### ABOUT THIS TASK
Your task is to repeat the entries word for word while leaving out the pictures.

### INPUT MATERIAL
* * *

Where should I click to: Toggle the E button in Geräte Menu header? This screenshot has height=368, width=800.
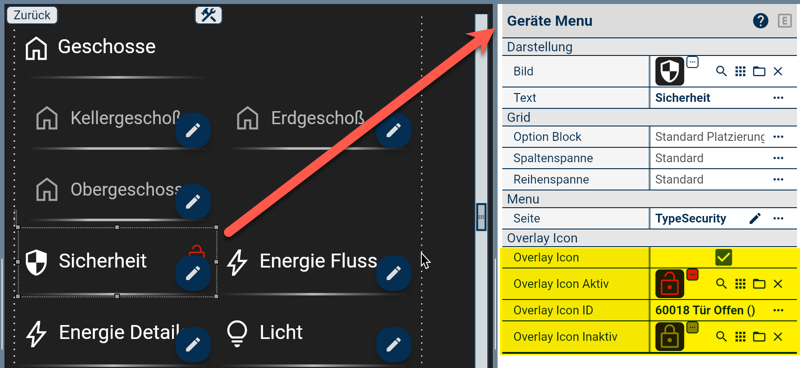click(784, 21)
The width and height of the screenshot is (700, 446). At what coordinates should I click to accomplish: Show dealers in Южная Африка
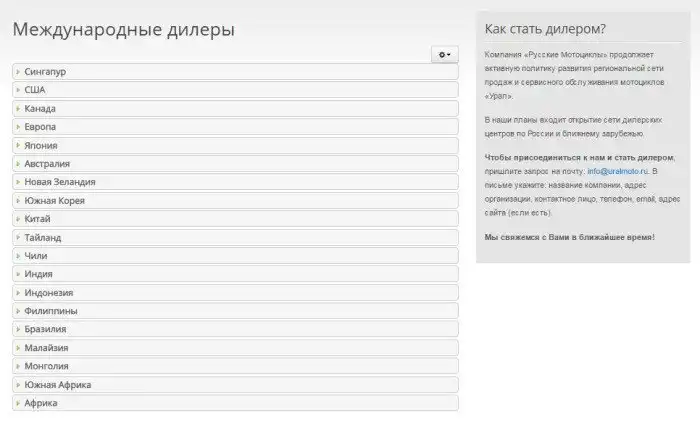(x=58, y=385)
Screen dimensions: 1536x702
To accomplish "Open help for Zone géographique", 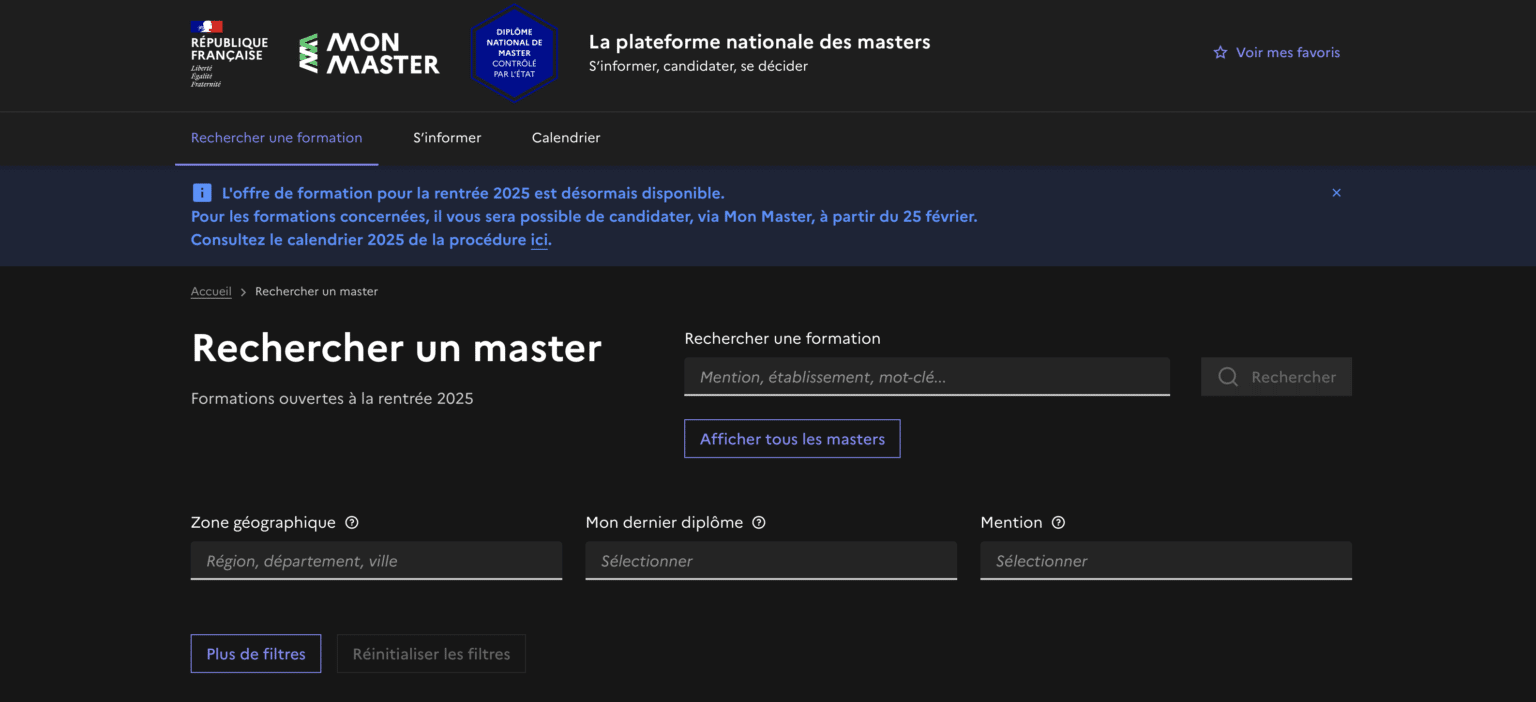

* * *

### YOUR RESPONSE
Where should I click to: Toggle the E button in Geräte Menu header? This screenshot has height=368, width=800.
click(784, 21)
The width and height of the screenshot is (700, 446). At what coordinates should I click to accomplish: Show dealers in Южная Африка
(x=58, y=385)
Screen dimensions: 1536x702
To accomplish "Open help for Zone géographique", 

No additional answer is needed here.